The importance of reading for pleasure has been well documented with academic, social and health benefits, and reading non-fiction feeds into all of these.
·        It helps you learn about the world, history, other cultures; reading non-fiction will give you an insight into how the world works and increase your general knowledge. Children leap from one interest to another and we never know which is going to be influential in steering their future, impacting on their career and life choices. It is imperative that we enable this exploration to happen. Children need to be able to explore and investigate the random topics that pique their curiosity.  

·        Non-fiction exposes you to new words and information. So many stories are embedded in facts, especially historical novels, with references to people and events. Without this background knowledge, you can lose the context and essence of the story. Imagine reading “The Boy in the Striped Pyjamas” by John Boyne without any awareness of the Holocaust? I recently read “The Miniaturist” by Jessie Burton in my book group, and investigated the period and place in which it was set (1680s Amsterdam). I knew absolutely nothing about this time in history and the knowledge enriched the book for me, adding depth to the characters.

·        Non-fiction helps develop the information literacy skills of locating, evaluating and using information, supporting comprehension and offering increased engagement with texts through personal interests. If you understand how information is organised and presented, it will help you to find and organise information yourself.
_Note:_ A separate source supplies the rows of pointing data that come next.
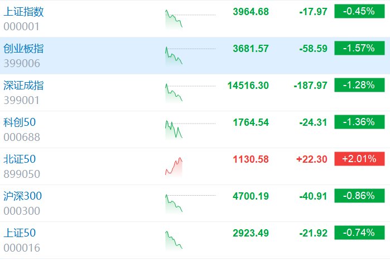
Task: Open the 上证指数 index name link
Action: click(x=23, y=12)
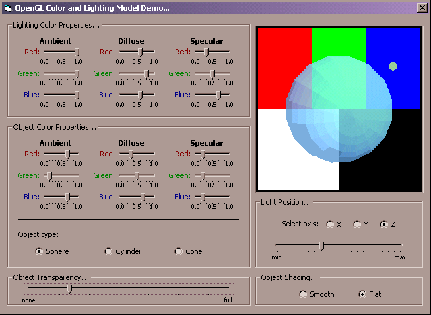The image size is (431, 315).
Task: Click the light source dot in preview
Action: pyautogui.click(x=393, y=66)
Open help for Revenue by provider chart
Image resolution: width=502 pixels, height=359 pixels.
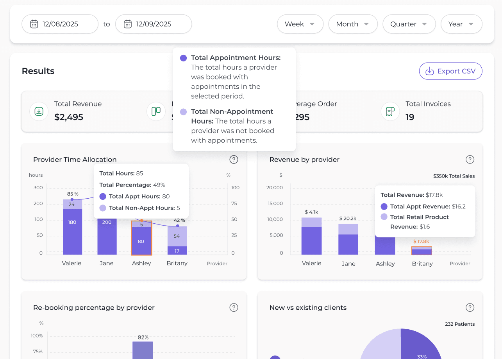[470, 159]
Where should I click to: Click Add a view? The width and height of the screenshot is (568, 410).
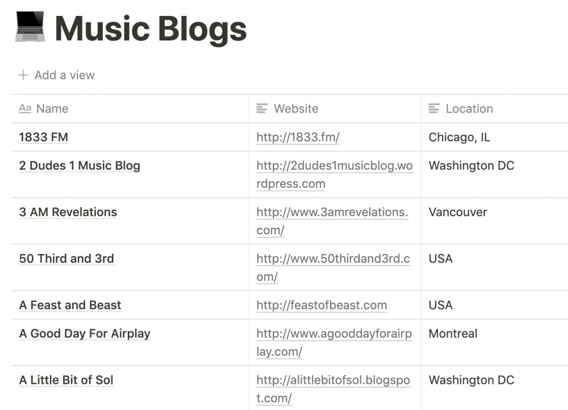62,74
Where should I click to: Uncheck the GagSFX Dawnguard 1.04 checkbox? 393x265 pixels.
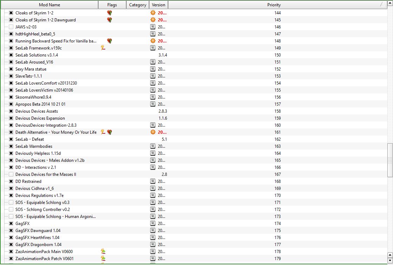11,231
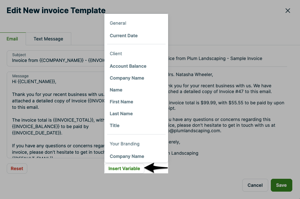Choose the Name variable under Client
The image size is (300, 199).
pyautogui.click(x=116, y=90)
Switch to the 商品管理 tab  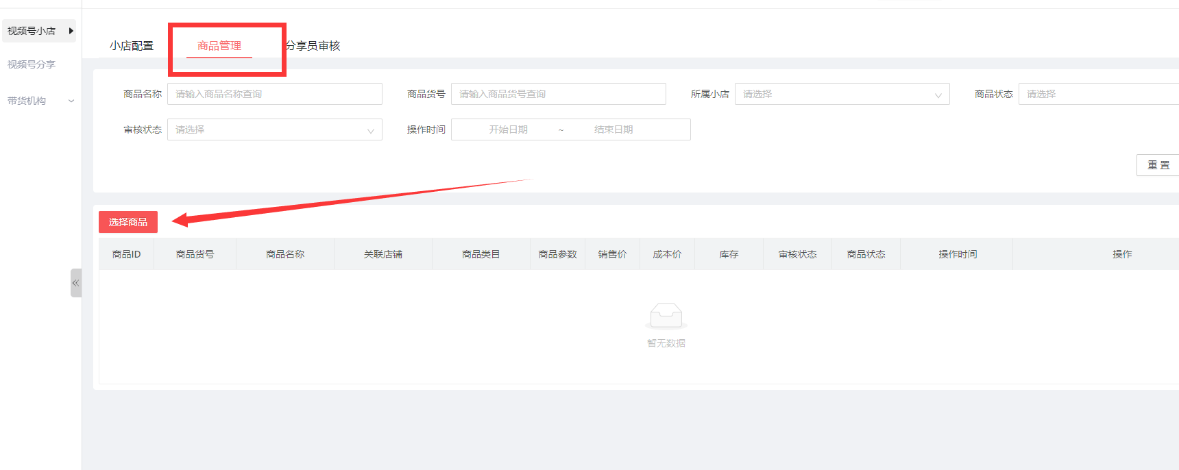click(x=219, y=46)
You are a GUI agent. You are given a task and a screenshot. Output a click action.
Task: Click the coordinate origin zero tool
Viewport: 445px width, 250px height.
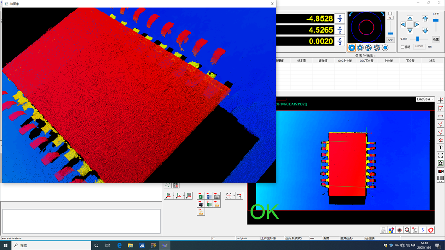168,196
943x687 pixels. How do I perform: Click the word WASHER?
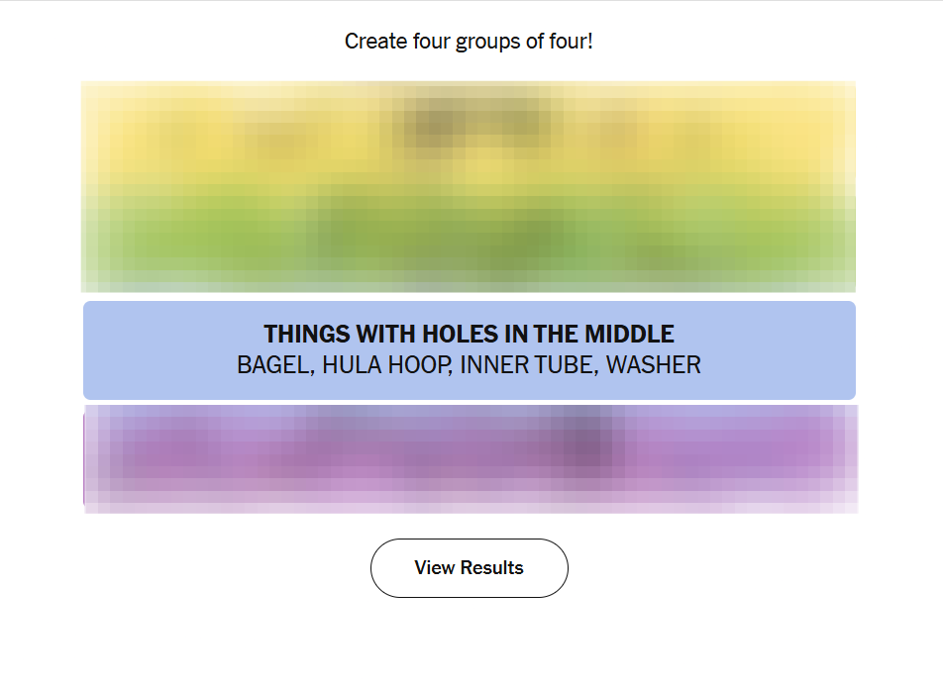(x=653, y=365)
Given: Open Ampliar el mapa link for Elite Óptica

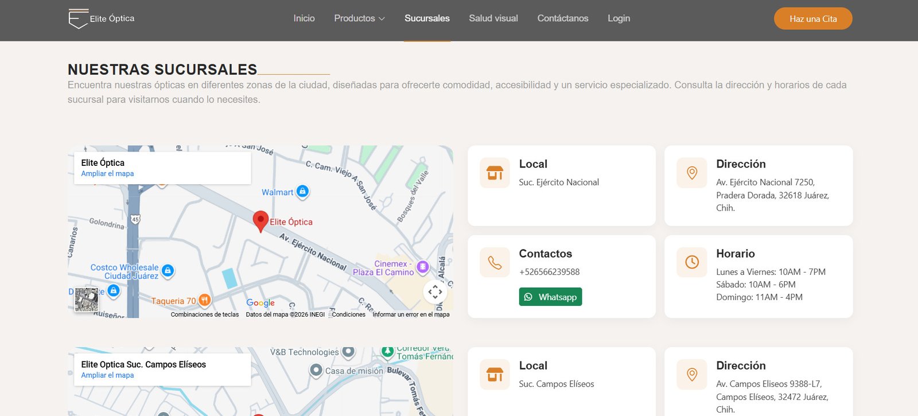Looking at the screenshot, I should click(x=107, y=174).
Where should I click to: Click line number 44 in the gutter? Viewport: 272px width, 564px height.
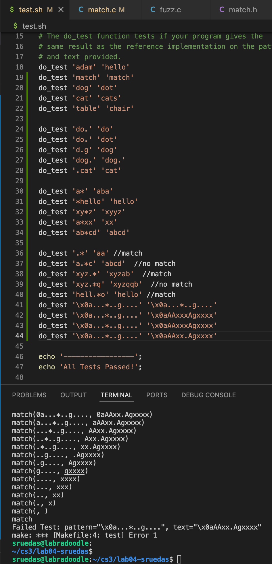coord(19,336)
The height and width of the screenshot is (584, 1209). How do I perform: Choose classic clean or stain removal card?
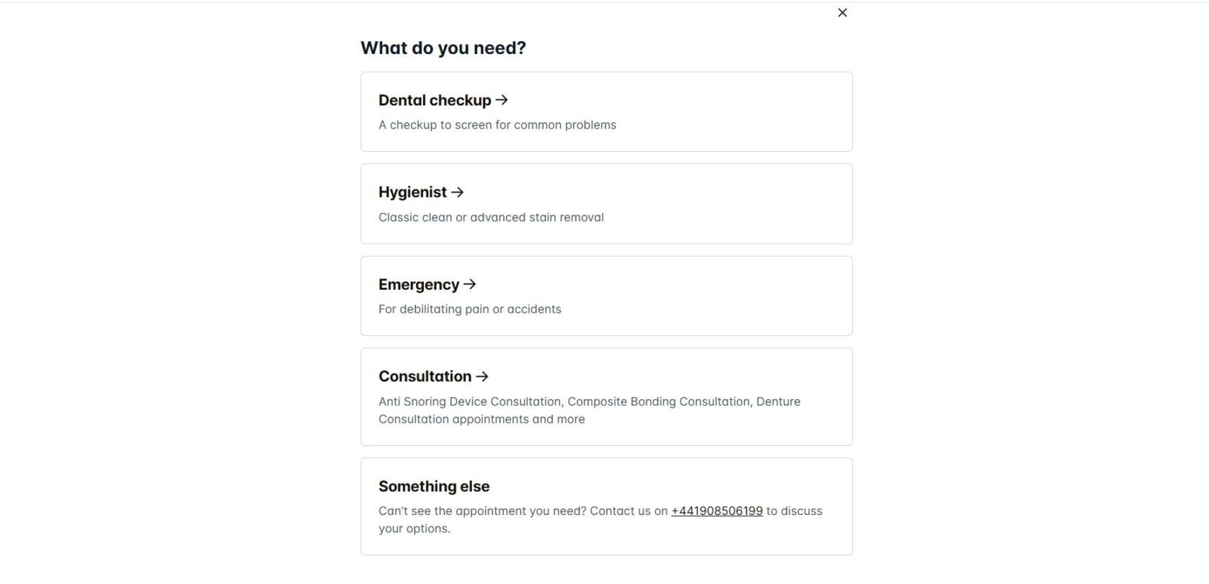[x=606, y=204]
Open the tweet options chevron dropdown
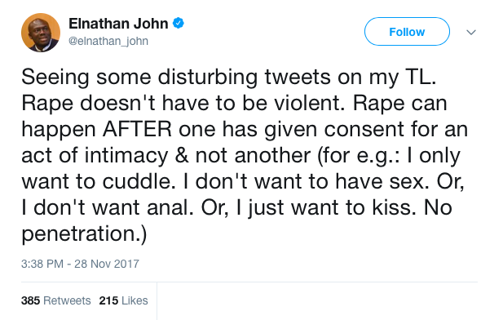Image resolution: width=503 pixels, height=320 pixels. point(471,32)
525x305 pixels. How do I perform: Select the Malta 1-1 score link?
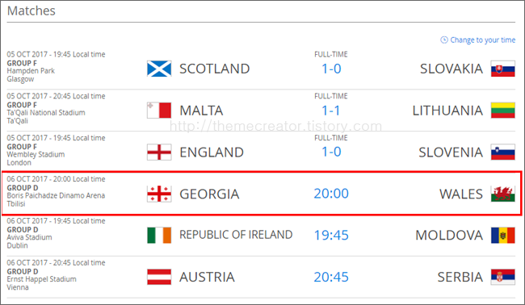coord(331,111)

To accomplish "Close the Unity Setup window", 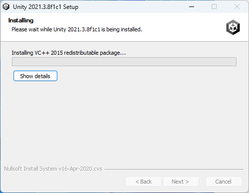I will [237, 6].
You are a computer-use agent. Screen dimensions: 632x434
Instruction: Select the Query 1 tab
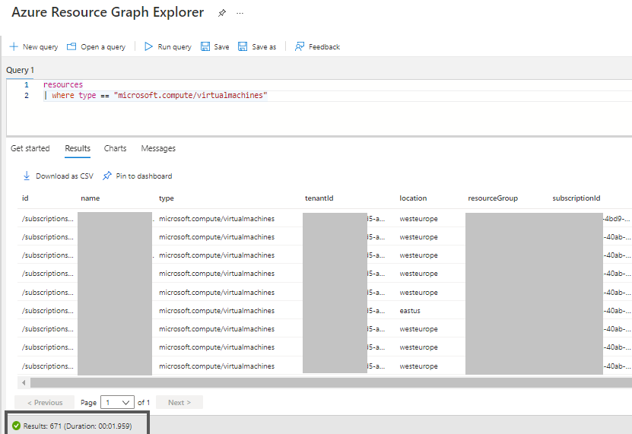[x=21, y=70]
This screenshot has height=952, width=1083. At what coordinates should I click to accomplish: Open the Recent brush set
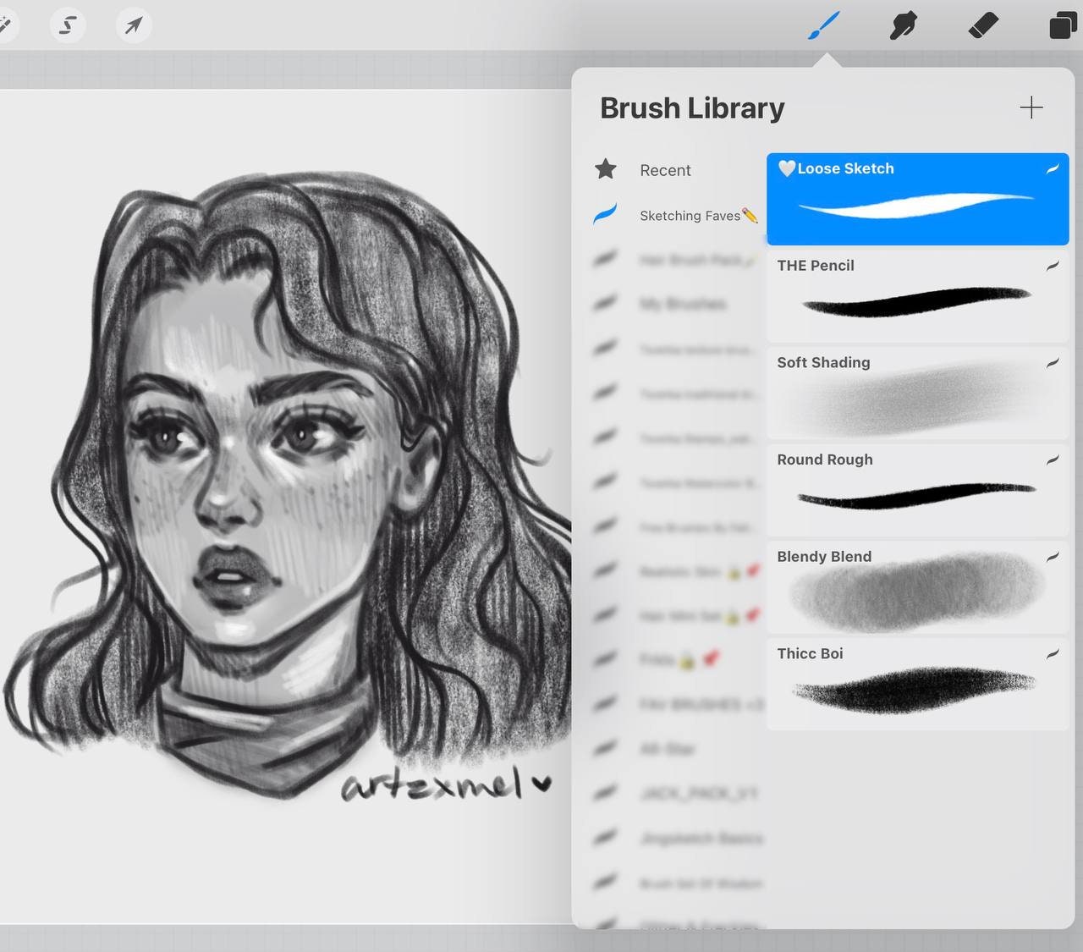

·        Non-fiction exposes you to different styles of writing – text, captions, annotations, explanations. Reading non-fiction sets you up for the more complex texts you are likely to meet, not only in further and higher education, but also in many workplaces. Writing non-fiction also requires recognition of the building blocks of language – how to introduce and conclude, argue and compare – exposure to these techniques will inform your non-fiction writing the way exposure to fiction informs creative work.
·        Non-fiction is often more appealing to visual learners as well as EAL and SEN students. It is also important in helping to lure boys into books. Research indicates that boys read non-fiction, autobiographies and newspapers; we need to send the message that reading these texts is just as valued as reading fiction.  

·        Non-fiction engages the mind and allows you to become “lost” in the text the same way that fiction does – I have seen this many times in school libraries with students totally absorbed in information books.

So, make sure you promote non-fiction in your libraries. Some easy ways of doing this include:
·         Having lots of choice – magazines, newspapers, atlases, information books on popular topics, etc.

·         Value all sorts of reading – different books require different reading skills and they are all needed.

·         Mix fiction and non-fiction in displays.

·         Link fiction with relevant non-fiction. For example, “The Bubble Wrap Boy” by Phil Earle with books on skateboarding and graffiti art.

·         Add the relevant Dewey numbers to genre book lists so students can find appropriate non-fiction titles that link with the stories.

·         Use titles and covers to hook them in – toilet humour works well, such as “Why Eating Bogeys is Good for You” by Mitchell Symons.

·         Promote books about things they can relate to, something that is happening in the world or that ties in with recent events, or utilise a local interest – one of my schools had a large contingent of ice-hockey fans due to the local team.

·         Have a non-fiction book of the week – displayed and promoted.
Later this month, on 22nd November, the School Library Association Information Book Award winners will be announced. Have a look at the shortlists (and those of previous years) for some great non-fiction suggestions for all ages.

I know the Holy Grail is to have every child reading fiction for pleasure and we should not abandon this ideal or stop encouraging students to read stories but it is important that we do not diminish or downgrade non-fiction whilst aiming for this. One of my pleasures is to spend an afternoon browsing the shelves of my local library – as well as fiction, I always come home with a very esoteric pile of non-fiction books too!